I am trying to probabilistically model a problem, a simple version of which is as below:
I have 100 participants for a lucky draw contest. Let us name them $a_{1}, a_{2},...a_{100}.$
Suppose that only the 10 participants namely $a_{1}, a_{2},...a_{10}$ are the possible winners and others are just participating for fun.
The lucky draw is as follows:
I will select each of the 100 participants independently with probability $p$ and if, in the selected set of people, there is only 1 participant from the set $\mathcal{D}=\{a_{1}, a_{2},...a_{10}\}$,then that participant is a winner.

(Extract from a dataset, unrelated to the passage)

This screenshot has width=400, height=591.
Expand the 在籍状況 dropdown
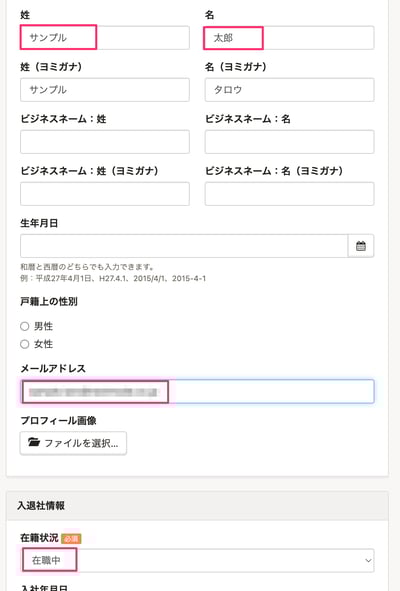coord(197,560)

I will repeat this procedure (which I call test) $T$ times. and I call my experiment to be a success if $a_{1}, a_{2}$ and $a_{3}$ are the winners after the $T$ tests.
Let,
$L_{i}=\# \text { tests containing } i \text { and no other element of } \mathcal{D}, \text { for } i=a_{1}, \ldots, a_{10}$
$\mathbb{P}(\text { success })=\mathbb{P}\left(L_{1} \neq 0,L_{2} \neq 0, L_{3} \neq 0\right)$
How can I compute this probability of success? The problem I am facing is since $L_{1},L_{2},L_{3}$ are not independent, I am not able to simplify the expression further?
The probability that $a_1$ is "a winner" in a particular test if selected and the other nine are not with probability $p(1-p)^9$.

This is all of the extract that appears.